Mexican President Andres Manuel Lopez Obrador has been dealt the latest setback to an ambitious plan to create a tourist train to connect the country’s southern Yucatan Peninsula.

On Monday, a judge indefinitely suspended construction on a portion of the project, known as the Mayan Train, saying the plans currently do not comply “with the proceedings of the environmental impact evaluation”.

The ruling follows a legal challenge by activists who said they were concerned the 60km (37 mile) portion of the train that would connect the resorts of Playa del Carmen and Tulum would adversely affect the area’s wildlife, as well as its caves and water-filled sinkholes known as cenotes.

The original plan for the disputed section was for an overpass over a highway, but the route was modified early this year to go through jungle at ground level.

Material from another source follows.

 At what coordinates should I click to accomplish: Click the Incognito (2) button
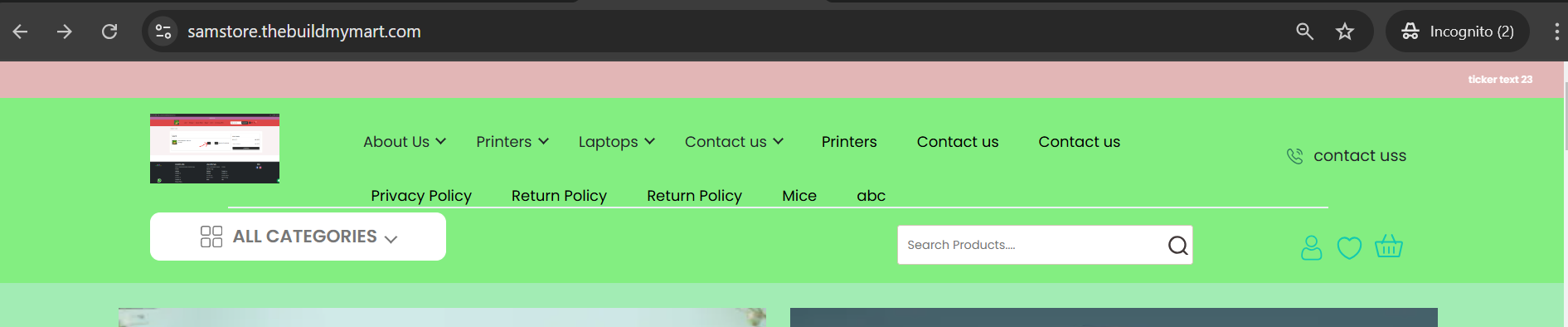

The federal judge cited the “imminent danger” of causing “irreversible damage” to ecosystems, according to one of the plaintiffs, the non-governmental group Defending the Right to a Healthy Environment. In a statement, the group said that authorities had failed to carry out the necessary environmental impact studies before starting construction of the section.

Lopez Obrador had announced the ambitious project in 2018, with construction beginning in 2020. The roughly 1,500km (930 mile) cargo and passenger rail loop was presented as a cornerstone of a wider plan to develop the poorer states and remote towns throughout the about 181,000sq km (70,000sq mile) Yucatan Peninsula.

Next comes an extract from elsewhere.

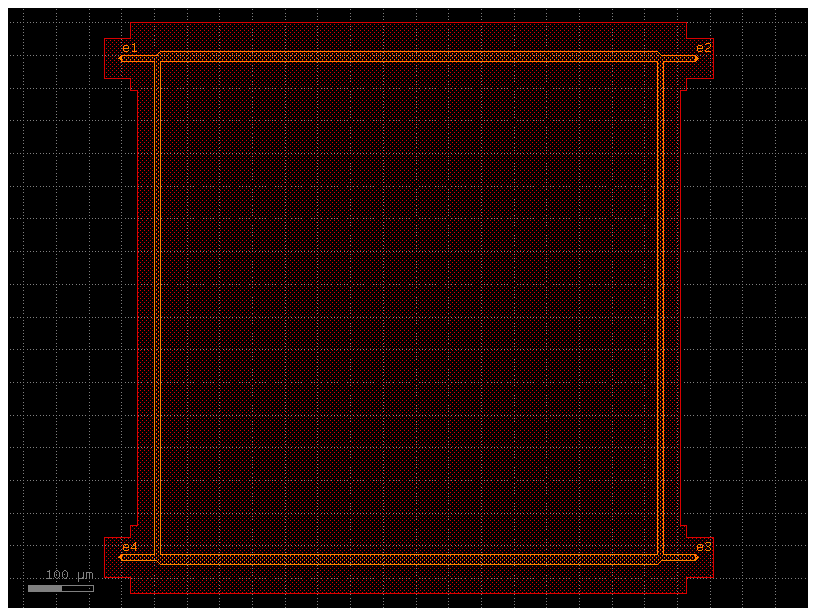Click the e1 port label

The railway is set to connect Caribbean beach resorts with Mayan archaeological ruins, with authorities aiming to complete the project by the end of 2023. The plan is estimated to cost about $16bn.

The project has split communities across the region, with some welcoming the economic development and connectivity it would bring. Others, including some local Indigenous communities, have challenged the project, saying it could not only disrupt the migratory routes of endangered species, including jaguars, tapirs and ocelots, but could also potentially damage centuries-old Mayan archaeological sites.

The National Fund for the Promotion of Tourism, the government agency overseeing the project, has said that it expects to “overcome” the latest challenge and that work should continue after an environmental impact statement is finalised. It said the Environment Ministry was currently reviewing its environmental application for the project.

For his part, Lopez Obrador has insisted the railway will not have a significant environmental effect and has accused activists of being infiltrated by “impostors”.